Contact:
Mike Browne, Deputy Director
mike@OneWisconsinNow.org
(608) 444-3483

MADISON Wis. — Attorneys General from across the country, including from neighboring states Minnesota, Illinois and Iowa, have joined together to oppose Donald Trump and his Education Secretary Betsy DeVos’s scheme to repeal consumer protections for student loan borrowers. In a letter to DeVos, the state top cops note how multiple investigations have revealed abuses in the servicing of student loans and how shoddy practices harm borrowers. One Wisconsin Now Executive Director Scot Ross noted that missing from the effort to protect student loan borrowers is Wisconsin Attorney General Brad Schimel.
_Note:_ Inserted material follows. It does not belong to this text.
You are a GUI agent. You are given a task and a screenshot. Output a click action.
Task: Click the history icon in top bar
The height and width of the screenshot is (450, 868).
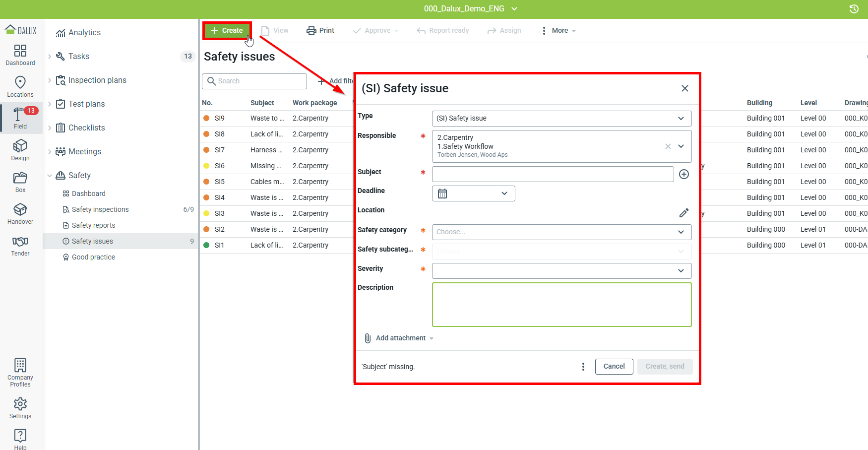(x=854, y=9)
“With his inaction Brad Schimel is taking the side of Donald Trump, a guy who settled a lawsuit for $25 million over his scam university, instead of standing with 21 fellow Attorneys General and fighting for the best interests of student loan borrowers,” commented Ross.
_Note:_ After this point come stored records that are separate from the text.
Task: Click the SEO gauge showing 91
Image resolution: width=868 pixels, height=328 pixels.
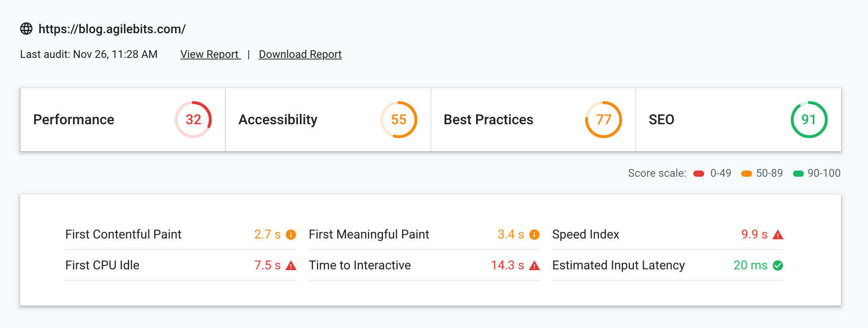Action: point(809,120)
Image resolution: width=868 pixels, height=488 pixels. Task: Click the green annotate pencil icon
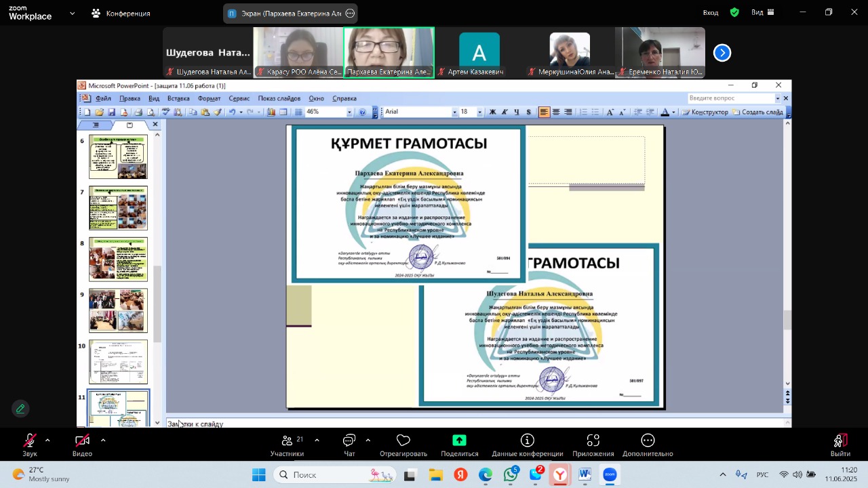pos(20,409)
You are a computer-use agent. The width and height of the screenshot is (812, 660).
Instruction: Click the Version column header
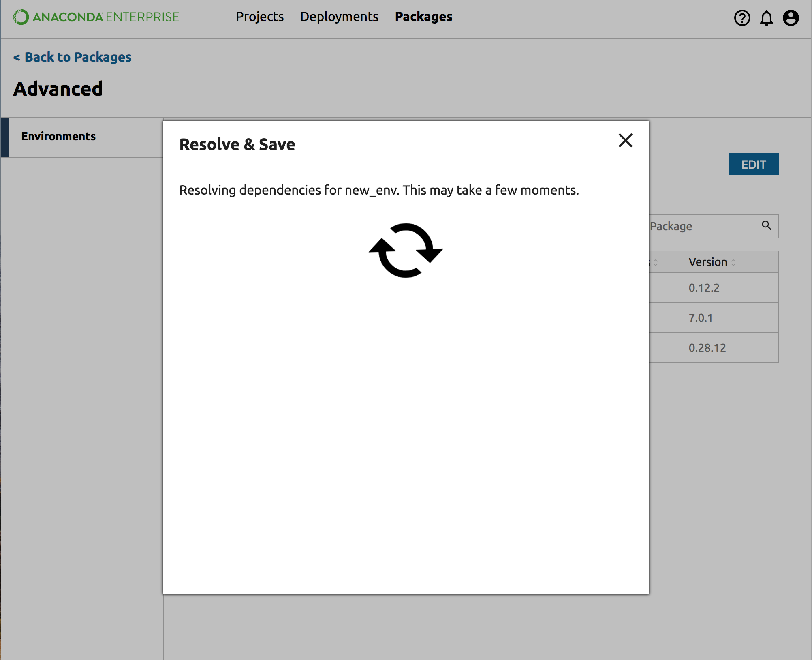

Donald Trump, who settled a class action lawsuit brought by students of his Trump “University” for $25 million days before his January inauguration, and his administration are repealing consumer protections for student loan borrowers by allowing debt collectors to charge borrowers exorbitant fees on top of their loan payments. In addition, rules requiring companies that service student loans to prioritize helping borrowers and abide by basic consumer service and protection standards in order to win federal contracts are also being repealed.
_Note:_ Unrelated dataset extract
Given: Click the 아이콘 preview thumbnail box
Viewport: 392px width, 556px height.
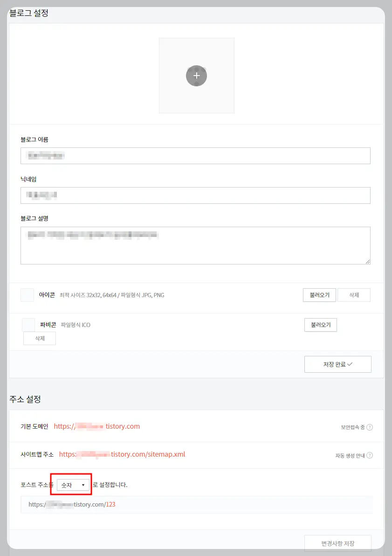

These anti-borrower measures are being implemented by Trump’s Secretary of Education, Michigan billionaire Betsy DeVos, whose financial portfolio includes ties to the student loan debt collection industry.

Ross noted that Schimel’s inaction to protect the consumer rights of nearly one million Wisconsin student loan borrowers comes on the eve of the five year anniversary of the total student loan debt in the United States reaching $1 trillion.

According to recent statistics there are nearly one million borrowers with $19 billion in federal student loan debt alone. Wisconsin is now ranked in the top five states in the nation for percentage of college graduates with student debt at 70 percent and the average debt load is nearly $30,000.

He concluded, “Brad Schimel opened up a new $1 million department in the Attorney General’s office to sue the federal government when there was a Democrat in the White House. But now he won’t even sign his name to a letter asking a Republican to back off on stripping consumer protections from nearly one million Wisconsinites. Sad.”